(Records for locating words and elements)
#####

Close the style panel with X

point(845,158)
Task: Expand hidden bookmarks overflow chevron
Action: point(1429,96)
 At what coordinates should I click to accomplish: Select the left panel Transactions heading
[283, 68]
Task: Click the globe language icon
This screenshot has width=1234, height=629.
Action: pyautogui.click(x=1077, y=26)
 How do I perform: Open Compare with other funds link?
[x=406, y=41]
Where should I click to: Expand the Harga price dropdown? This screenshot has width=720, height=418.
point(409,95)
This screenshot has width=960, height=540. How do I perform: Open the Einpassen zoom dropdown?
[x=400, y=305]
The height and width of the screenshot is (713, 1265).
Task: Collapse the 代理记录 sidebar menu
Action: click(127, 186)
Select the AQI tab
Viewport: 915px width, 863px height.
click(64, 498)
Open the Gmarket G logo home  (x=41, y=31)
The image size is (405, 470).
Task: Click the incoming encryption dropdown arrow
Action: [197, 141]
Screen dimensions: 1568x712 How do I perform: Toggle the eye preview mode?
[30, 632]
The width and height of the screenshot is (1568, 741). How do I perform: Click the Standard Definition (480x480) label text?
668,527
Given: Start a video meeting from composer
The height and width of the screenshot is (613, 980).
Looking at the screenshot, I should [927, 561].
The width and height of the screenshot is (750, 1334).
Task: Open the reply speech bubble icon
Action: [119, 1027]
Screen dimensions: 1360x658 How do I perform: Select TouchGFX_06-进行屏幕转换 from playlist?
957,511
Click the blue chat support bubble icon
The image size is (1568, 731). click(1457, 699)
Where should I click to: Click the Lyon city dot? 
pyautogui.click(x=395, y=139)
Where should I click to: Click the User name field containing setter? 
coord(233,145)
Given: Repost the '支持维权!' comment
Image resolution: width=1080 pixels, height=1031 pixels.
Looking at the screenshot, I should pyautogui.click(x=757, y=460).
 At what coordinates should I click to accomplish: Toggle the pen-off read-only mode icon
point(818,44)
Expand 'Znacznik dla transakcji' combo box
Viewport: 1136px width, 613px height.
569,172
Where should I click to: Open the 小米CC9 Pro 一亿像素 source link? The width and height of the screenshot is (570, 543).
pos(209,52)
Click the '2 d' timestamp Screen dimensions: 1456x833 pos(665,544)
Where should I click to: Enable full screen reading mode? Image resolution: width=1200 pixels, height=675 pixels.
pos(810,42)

#####

_Written task_
Write out all of the records above word for word, with nothing left out or changed.

_Answer in full_
Close the style panel with X

point(845,158)
Task: Expand hidden bookmarks overflow chevron
Action: point(1429,96)
 At what coordinates should I click to accomplish: Select the left panel Transactions heading
[283, 68]
Task: Click the globe language icon
This screenshot has width=1234, height=629.
Action: pyautogui.click(x=1077, y=26)
 How do I perform: Open Compare with other funds link?
[x=406, y=41]
Where should I click to: Expand the Harga price dropdown? This screenshot has width=720, height=418.
point(409,95)
This screenshot has width=960, height=540. How do I perform: Open the Einpassen zoom dropdown?
[x=400, y=305]
The height and width of the screenshot is (713, 1265).
Task: Collapse the 代理记录 sidebar menu
Action: click(127, 186)
Select the AQI tab
Viewport: 915px width, 863px height.
click(64, 498)
Open the Gmarket G logo home  (x=41, y=31)
The image size is (405, 470).
Task: Click the incoming encryption dropdown arrow
Action: [197, 141]
Screen dimensions: 1568x712 How do I perform: Toggle the eye preview mode?
[30, 632]
The width and height of the screenshot is (1568, 741). How do I perform: Click the Standard Definition (480x480) label text?
668,527
Given: Start a video meeting from composer
The height and width of the screenshot is (613, 980).
Looking at the screenshot, I should [927, 561].
The width and height of the screenshot is (750, 1334).
Task: Open the reply speech bubble icon
Action: [119, 1027]
Screen dimensions: 1360x658 How do I perform: Select TouchGFX_06-进行屏幕转换 from playlist?
957,511
Click the blue chat support bubble icon
The image size is (1568, 731). click(1457, 699)
Where should I click to: Click the Lyon city dot? 
pyautogui.click(x=395, y=139)
Where should I click to: Click the User name field containing setter? 
coord(233,145)
Given: Repost the '支持维权!' comment
Image resolution: width=1080 pixels, height=1031 pixels.
Looking at the screenshot, I should pyautogui.click(x=757, y=460).
 At what coordinates should I click to accomplish: Toggle the pen-off read-only mode icon
point(818,44)
Expand 'Znacznik dla transakcji' combo box
Viewport: 1136px width, 613px height.
569,172
Where should I click to: Open the 小米CC9 Pro 一亿像素 source link? The width and height of the screenshot is (570, 543).
pos(209,52)
Click the '2 d' timestamp Screen dimensions: 1456x833 pos(665,544)
Where should I click to: Enable full screen reading mode? Image resolution: width=1200 pixels, height=675 pixels.
pos(810,42)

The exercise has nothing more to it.